Again we’ll add another button to the page and attach an event handler inside the onload function:

<button id="takeSnapshotGreyscale"> Take snapshot in greyscale </button>
window.onload = function() {
	// ... old code ...

	document.getElementById('takeSnapshotGreyscale').addEventListener('click', () => {
		takeSnapshotToCanvas();
		filterCanvas();
	});
}
function filterCanvas() {
	let canvas = document.getElementById("snapshotCanvas");
	let ctx = canvas.getContext('2d');
	let imgData = ctx.getImageData(0, 0, ctx.canvas.width, ctx.canvas.height);
	let pixelData = imgData.data;

	for(let i = 0; i < pixelData.length; i += 4) {
		let intensity = parseInt(pixelData[i] * 0.299 + pixelData[i+1] * 0.587 + pixelData[i+2]*0.114);
		pixelData[i] = intensity;
		pixelData[i+1] = intensity;
		pixelData[i+2] = intensity;
	}

	ctx.putImageData(imgData, 0, 0);
}

Converting an captures image into something to be passed around

The easiest way is to use a data URL - in this case the whole image content will be base 64 encoded in the requested format to be passed around or stored as URL safe parameter:

	let canvas = document.getElementById("snapshotCanvas");
	let dataUri = canvas.toDataURL("image/png");
	// now dataUri can be passed to img.src or via any available data channel

There is a simple hack of assigning an image as data URI to the href attribute of an anchor element (<a>) and letting the link event bubble. This allows to trigger the default action of the browser when accessing the image.
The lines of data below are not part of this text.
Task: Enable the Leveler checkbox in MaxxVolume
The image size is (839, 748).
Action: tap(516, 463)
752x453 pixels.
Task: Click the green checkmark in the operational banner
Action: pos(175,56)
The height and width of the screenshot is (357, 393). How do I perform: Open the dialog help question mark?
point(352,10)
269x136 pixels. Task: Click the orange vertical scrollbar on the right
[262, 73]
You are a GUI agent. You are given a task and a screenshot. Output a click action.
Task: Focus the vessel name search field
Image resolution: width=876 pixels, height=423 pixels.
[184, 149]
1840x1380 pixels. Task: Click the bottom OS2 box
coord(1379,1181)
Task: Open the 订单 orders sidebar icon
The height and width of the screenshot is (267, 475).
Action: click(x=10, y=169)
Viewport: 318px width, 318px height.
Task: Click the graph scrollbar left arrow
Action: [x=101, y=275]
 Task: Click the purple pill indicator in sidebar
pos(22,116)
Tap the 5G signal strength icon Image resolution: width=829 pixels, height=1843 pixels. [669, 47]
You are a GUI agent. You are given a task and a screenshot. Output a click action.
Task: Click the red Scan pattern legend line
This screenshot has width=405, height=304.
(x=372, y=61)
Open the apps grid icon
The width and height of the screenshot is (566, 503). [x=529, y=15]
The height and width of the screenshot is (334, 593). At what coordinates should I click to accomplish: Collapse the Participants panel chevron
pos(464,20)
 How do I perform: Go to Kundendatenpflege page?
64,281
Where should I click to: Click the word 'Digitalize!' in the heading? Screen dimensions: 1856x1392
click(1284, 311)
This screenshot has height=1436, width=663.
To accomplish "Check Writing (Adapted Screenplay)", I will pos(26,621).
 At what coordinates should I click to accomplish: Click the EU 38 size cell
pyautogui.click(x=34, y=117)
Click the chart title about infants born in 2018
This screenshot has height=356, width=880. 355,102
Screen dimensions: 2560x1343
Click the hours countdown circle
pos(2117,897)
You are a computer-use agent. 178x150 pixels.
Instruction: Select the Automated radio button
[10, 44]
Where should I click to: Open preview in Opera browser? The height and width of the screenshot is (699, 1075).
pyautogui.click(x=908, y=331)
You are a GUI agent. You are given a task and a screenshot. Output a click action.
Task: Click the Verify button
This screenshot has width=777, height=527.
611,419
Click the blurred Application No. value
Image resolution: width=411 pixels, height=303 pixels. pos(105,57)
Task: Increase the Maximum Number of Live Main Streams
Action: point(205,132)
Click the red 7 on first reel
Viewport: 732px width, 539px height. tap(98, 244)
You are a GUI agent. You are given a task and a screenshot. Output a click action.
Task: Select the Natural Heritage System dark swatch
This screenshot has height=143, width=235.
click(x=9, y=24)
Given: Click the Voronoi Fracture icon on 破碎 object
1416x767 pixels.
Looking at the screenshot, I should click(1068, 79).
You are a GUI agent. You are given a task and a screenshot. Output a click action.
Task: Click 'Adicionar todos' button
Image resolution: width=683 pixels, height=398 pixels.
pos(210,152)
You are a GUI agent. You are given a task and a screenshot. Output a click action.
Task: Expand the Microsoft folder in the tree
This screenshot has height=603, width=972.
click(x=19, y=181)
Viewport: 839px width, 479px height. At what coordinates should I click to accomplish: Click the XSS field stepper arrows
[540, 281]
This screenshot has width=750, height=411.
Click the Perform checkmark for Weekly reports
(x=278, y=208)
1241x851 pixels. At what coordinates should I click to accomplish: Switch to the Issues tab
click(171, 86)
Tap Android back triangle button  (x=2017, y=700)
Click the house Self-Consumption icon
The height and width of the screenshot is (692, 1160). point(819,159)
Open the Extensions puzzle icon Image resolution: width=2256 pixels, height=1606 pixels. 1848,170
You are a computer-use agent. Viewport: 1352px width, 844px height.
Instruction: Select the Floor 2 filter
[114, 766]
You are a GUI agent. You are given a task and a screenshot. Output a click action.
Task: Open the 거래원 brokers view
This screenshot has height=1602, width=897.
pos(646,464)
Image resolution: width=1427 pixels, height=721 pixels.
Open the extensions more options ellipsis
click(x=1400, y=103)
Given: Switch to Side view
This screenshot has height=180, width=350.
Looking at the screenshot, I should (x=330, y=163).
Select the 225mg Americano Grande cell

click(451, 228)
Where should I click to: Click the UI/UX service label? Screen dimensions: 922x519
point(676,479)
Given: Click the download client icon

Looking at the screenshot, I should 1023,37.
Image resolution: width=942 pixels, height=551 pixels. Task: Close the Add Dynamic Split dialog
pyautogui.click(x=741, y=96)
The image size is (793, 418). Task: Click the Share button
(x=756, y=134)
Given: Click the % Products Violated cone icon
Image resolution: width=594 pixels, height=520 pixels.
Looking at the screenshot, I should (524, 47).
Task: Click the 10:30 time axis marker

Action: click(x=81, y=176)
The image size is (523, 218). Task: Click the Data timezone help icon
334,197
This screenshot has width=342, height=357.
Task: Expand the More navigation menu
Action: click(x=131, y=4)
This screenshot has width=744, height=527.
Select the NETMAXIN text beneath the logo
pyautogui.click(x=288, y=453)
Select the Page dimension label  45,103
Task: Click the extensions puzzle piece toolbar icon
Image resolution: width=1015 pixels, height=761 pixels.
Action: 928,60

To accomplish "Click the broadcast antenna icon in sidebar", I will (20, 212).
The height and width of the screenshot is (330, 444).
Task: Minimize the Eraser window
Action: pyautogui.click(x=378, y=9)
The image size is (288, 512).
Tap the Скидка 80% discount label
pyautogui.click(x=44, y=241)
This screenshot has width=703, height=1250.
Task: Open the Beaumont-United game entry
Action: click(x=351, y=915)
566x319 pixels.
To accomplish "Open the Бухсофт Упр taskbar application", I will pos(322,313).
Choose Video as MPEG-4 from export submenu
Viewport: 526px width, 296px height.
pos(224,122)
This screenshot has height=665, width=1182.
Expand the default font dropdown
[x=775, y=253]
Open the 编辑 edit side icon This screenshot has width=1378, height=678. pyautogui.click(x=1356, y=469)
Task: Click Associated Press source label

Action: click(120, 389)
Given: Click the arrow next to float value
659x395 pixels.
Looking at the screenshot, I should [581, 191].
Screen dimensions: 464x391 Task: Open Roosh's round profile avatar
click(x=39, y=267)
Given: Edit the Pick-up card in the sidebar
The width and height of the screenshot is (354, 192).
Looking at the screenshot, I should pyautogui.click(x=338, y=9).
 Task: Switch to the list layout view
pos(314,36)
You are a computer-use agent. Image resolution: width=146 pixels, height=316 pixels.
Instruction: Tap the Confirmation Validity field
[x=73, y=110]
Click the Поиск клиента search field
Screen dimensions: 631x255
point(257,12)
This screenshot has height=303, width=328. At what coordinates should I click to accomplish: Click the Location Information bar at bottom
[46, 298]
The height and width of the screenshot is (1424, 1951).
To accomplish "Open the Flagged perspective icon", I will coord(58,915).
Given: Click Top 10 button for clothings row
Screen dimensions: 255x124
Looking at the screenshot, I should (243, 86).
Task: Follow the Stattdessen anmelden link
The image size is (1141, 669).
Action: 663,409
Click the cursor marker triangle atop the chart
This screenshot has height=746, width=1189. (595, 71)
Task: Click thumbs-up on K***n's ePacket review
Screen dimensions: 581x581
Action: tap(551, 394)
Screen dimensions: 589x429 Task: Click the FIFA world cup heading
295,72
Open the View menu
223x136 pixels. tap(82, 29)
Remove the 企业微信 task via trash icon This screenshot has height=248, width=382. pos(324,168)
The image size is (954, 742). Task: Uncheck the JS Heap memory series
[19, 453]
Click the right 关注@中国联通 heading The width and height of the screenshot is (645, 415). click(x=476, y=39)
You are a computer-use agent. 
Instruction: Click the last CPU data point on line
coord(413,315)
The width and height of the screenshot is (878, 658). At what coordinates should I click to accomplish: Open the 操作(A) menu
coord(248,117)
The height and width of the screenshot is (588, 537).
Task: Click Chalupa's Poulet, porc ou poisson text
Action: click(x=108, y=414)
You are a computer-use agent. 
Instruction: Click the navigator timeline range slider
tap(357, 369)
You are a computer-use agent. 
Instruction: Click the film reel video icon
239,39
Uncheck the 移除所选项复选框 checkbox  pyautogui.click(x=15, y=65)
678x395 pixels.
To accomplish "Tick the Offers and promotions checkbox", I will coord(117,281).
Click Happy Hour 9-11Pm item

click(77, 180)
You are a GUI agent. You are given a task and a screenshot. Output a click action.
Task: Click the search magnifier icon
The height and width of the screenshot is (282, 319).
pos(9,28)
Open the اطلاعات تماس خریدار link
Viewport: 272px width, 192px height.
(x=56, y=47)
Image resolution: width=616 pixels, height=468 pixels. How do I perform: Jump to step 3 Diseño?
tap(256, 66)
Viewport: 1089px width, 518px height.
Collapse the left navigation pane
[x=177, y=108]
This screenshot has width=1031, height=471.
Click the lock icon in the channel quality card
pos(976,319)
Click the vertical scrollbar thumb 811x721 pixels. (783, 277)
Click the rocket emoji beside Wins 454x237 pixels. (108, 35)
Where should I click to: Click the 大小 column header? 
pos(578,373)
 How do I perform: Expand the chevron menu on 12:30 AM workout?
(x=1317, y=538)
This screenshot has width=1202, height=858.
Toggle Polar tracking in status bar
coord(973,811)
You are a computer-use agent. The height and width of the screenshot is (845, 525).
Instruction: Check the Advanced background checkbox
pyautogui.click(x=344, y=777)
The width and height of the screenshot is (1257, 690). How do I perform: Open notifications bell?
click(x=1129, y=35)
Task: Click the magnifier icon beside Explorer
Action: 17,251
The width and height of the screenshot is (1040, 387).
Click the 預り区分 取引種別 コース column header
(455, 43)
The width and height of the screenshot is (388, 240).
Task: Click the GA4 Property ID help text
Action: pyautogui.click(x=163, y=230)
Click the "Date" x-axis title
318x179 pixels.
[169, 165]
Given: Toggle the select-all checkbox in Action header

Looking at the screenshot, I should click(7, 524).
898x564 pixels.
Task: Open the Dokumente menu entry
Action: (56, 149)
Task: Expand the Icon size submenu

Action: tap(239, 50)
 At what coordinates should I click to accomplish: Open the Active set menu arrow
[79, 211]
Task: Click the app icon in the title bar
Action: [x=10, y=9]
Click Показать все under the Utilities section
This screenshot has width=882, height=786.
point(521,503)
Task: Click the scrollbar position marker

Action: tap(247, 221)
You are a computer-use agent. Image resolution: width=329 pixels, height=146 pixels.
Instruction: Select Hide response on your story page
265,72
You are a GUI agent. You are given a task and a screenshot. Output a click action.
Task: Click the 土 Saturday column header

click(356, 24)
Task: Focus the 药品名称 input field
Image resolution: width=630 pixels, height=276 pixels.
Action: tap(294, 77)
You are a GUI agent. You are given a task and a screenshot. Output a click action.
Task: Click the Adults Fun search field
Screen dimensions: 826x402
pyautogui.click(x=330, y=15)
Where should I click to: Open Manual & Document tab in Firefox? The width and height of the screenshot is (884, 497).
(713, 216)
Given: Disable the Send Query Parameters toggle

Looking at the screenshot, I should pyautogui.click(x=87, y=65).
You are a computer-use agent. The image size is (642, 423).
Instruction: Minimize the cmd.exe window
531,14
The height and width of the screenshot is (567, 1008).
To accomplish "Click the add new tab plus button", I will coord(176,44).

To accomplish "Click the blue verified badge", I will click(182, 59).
How to perform realtime manipulation

As one has seen above it’s pretty simply to access pixels out of a canvas. This filter and snapshot function can of course be applied on a continuous basis. For example one can use the requestAnimationFrame function to periodically fetch frames from the video element and transfer them into a canvas. This canvas doesn’t have to exist visible on the page - it can be kept as JavaScript object. The same is true for the video element:

	var videoElement = document.createElement('video');
	videoElement.srcObject = mediaStream;
	var processingBuffer = document.createElement('canvas');

	function processFrame() {
		let ctx = processingBuffer.getContext('2d');
		ctx.drawImage(videoElement, 0, 0, 320, 240);

		// Add additional manipulation code here

		window.requestAnimationFrame(processFrame);
	}

	processFrame();

Now that’s of course only half of the story since the slow pixel by pixel access stays the same which is not really wise from the standpoint of performance. One should use - if possible - the power of the GPU to perform calculations. And that’s exactly what one can do using WebGL shaders. The trick is to pass the original canvas content as a texture into the GLSL pipeline and do processing inside the fragment shader by providing a pretty simple vertex model (for example a cube consisting of two triangles) onto which the original image is mapped as a texture (data access into the texture happens using texture2D inside the fragment shader).

This article might be expanded to contain an sample of such processing soon.